▸ **Text provided**
· · · · ·
But some languages have way more than 32, or 64, or even 128 characters in their alphabet. In fact, the majority of the world’s population use such languages! In this case, longer codes are needed, and the most widely used approach is a system called Unicode. A commonly used version of Unicode allows 16 bits per character. Because every extra bit that is added doubles the number of patterns possible, 16-bit codes have many more representations than 8 bit codes. In fact, with 16 bits there are 2 x 2 x 2 x 2 x 2 x 2 x 2 x 2 x 2 x 2 x 2 x 2 x 2 x 2 x 2 x 2 = 216 = 65,536 patterns that can be represented. This is enough to assign a unique pattern of bits to the main characters in the most common languages, although there are also standards that allow 32 bits (4 bytes) for each character.

The Unicode table is far too big to display in this book, but you can find a variety of tables on the internet, and use them to look up codes. This website displays all unicode characters with geographical data for appropriate characters. The 16- and 32-bit codes are usually written using hexadecimal since this is an easy abbreviation for the long binary codes, and sections of the Unicode alphabet (different languages) tend to be in multiples of 16.

The modern codes associated with Unicode are usually flexible in the size of the representation, so 8-bit characters can be used if that is sufficient, but 16- or 32- bit characters can be invoked for larger alphabets. If you are investigating these codes, you will come across standards such as the Universal Character Set (UCS), the Unicode/UCS Transformation Format (UTF-8 UTF-16, etc.), and the GB 18030 standard (which was mandated in the People’s Republic of China from the year 2000).

5.7. Computers representing numbers in practice

A common place that numbers are stored on computers is in spreadsheets or databases. Some of the things that we might think of as numbers, such as the telephone number (03) 555-1234, aren’t actually stored as numbers, as they contain important characters (like dashes and spaces) as well as the leading 0 which would be lost if it was stored as a number (the above number would come out as 35551234, which isn’t quite right). On the other hand, things that don’t look like a number (such as “30 January 2014”) are often stored using a value that is converted to a format that is meaningful to the reader (try typing two dates into Excel, and then subtract one from the other — the result is a useful number). Numbers are commonly used to store things as diverse as student marks, prices, statistics, and scientific readings.
· · · · ·
▸ **Information provided**

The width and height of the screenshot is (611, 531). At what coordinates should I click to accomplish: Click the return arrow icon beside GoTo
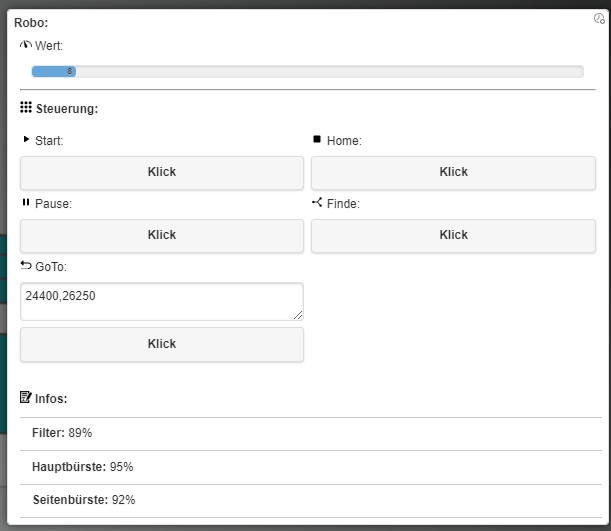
· · · · ·
▸ **To do**
Please continue the passage on how computers represent characters and numbers, picking up after its last sentence.

▸ **Response to the exercise**
Any system that stores numbers needs to make a compromise between the number of bits allocated to store the number, and the range of values that can be stored. For example, Excel spreadsheets have a maximum value that can be stored — try calculating 1/3, and display it to as many places of accuracy as possible. In some systems (like the Java and C programming languages and databases) it’s possible to specify how accurately numbers should be stored; in others it is fixed in advance (such as in spreadsheets). Some are able to work with arbitrarily large numbers by increasing the space used to store them as necessary (e.g. integers in the Python programming language).

There are two commonly used kinds of numbers: integers and floating point numbers. Integers are what you might know as whole numbers, and can be positive or negative, whereas floating point numbers can have a decimal point in them, and can also be positive or negative. In this section we are just going to focus on integers, as representing floating point numbers is a bit more difficult to understand (but well worth understanding if you use them a lot)!

The binary number representation in the previous section only allowed us to represent positive numbers. In practice, we will want to be able to represent negative numbers as well (such as when the amount of money earned goes to a negative amount, or the temperature falls below zero!) In our normal representation of base 10 numbers, we represent negative numbers by putting a minus sign in front of the number. On a computer we don’t have minus signs, but we can do it by allocating one extra bit, called a sign bit, to represent the minus sign. We can choose the leftmost bit as the sign bit — when the sign bit is set to “0”, that means the number is positive and when the sign bit is set to “1”, the number is negative (just as if there were a minus sign in front of it). For example, if we wanted to represent the number 41 using 6 bits (like above) along with an additional 7th bit that is the sign bit, assuming the sign bit is first, we would represent it by 0101001. The first bit is a 0, meaning the number is positive, then the remaining 6 bits give 41, meaning the number is +41. If we wanted to make -59, this would be 1111011. The first bit is a 1, meaning the number is negative, and then the remaining 6 bits give 59, meaning the number is -59.

Using 7 bits as described above (one for the sign, and 6 for the actual number), what would be the binary representations for 1, -1, -8, 34, -37, -88, and 102?

Suppose we have 8-bit numbers, with the left-most bit as a sign bit. What would the decimal values be for the following 10000110? 01111111? How about 10000000?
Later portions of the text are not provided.